演習
以下のエントリの各行を、空行を省いて番号付きリストとして書き出してください。

#####

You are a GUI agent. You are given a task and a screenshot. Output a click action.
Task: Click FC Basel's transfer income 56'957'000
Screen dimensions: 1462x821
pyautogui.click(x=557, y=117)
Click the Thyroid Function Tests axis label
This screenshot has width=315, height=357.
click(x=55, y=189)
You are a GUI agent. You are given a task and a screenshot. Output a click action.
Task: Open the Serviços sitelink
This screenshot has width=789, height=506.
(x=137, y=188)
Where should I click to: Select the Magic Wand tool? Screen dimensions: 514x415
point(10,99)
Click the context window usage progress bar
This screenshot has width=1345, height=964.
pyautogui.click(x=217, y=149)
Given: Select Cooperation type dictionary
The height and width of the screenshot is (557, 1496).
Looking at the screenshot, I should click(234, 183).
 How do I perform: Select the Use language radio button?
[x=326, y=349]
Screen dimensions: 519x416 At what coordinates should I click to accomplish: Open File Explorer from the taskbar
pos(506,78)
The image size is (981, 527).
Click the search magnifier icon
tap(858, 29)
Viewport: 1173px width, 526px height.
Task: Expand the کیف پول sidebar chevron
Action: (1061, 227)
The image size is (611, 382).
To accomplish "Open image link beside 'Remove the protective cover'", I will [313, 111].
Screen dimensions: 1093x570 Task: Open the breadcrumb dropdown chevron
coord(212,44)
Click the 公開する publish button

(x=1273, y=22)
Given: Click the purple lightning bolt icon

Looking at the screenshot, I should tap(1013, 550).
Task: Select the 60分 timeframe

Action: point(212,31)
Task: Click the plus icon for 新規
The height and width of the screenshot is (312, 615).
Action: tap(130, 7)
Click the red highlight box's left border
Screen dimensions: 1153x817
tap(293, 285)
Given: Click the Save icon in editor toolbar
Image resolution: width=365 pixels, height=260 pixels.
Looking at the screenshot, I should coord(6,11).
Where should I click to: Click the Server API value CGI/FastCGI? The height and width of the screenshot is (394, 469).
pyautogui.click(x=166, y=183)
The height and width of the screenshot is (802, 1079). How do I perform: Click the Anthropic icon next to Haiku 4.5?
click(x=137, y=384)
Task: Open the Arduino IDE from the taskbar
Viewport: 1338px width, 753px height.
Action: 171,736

#####

最終回答
1. You are a GUI agent. You are given a task and a screenshot. Output a click action.
2. Task: Click FC Basel's transfer income 56'957'000
3. Screen dimensions: 1462x821
4. pyautogui.click(x=557, y=117)
5. Click the Thyroid Function Tests axis label
6. This screenshot has width=315, height=357.
7. click(x=55, y=189)
8. You are a GUI agent. You are given a task and a screenshot. Output a click action.
9. Task: Open the Serviços sitelink
10. This screenshot has width=789, height=506.
11. (x=137, y=188)
12. Where should I click to: Select the Magic Wand tool? Screen dimensions: 514x415
13. point(10,99)
14. Click the context window usage progress bar
15. This screenshot has width=1345, height=964.
16. pyautogui.click(x=217, y=149)
17. Given: Select Cooperation type dictionary
18. The height and width of the screenshot is (557, 1496).
19. Looking at the screenshot, I should click(234, 183).
20.  How do I perform: Select the Use language radio button?
21. [x=326, y=349]
22. Screen dimensions: 519x416 At what coordinates should I click to accomplish: Open File Explorer from the taskbar
23. pos(506,78)
24. The image size is (981, 527).
25. Click the search magnifier icon
26. tap(858, 29)
27. Viewport: 1173px width, 526px height.
28. Task: Expand the کیف پول sidebar chevron
29. Action: (1061, 227)
30. The image size is (611, 382).
31. To accomplish "Open image link beside 'Remove the protective cover'", I will [313, 111].
32. Screen dimensions: 1093x570 Task: Open the breadcrumb dropdown chevron
33. coord(212,44)
34. Click the 公開する publish button
35. (x=1273, y=22)
36. Given: Click the purple lightning bolt icon
37. Looking at the screenshot, I should tap(1013, 550).
38. Task: Select the 60分 timeframe
39. Action: point(212,31)
40. Task: Click the plus icon for 新規
41. The height and width of the screenshot is (312, 615).
42. Action: tap(130, 7)
43. Click the red highlight box's left border
44. Screen dimensions: 1153x817
45. tap(293, 285)
46. Given: Click the Save icon in editor toolbar
47. Image resolution: width=365 pixels, height=260 pixels.
48. Looking at the screenshot, I should coord(6,11).
49. Where should I click to: Click the Server API value CGI/FastCGI? The height and width of the screenshot is (394, 469).
50. pyautogui.click(x=166, y=183)
51. The height and width of the screenshot is (802, 1079). How do I perform: Click the Anthropic icon next to Haiku 4.5?
52. click(x=137, y=384)
53. Task: Open the Arduino IDE from the taskbar
54. Viewport: 1338px width, 753px height.
55. Action: 171,736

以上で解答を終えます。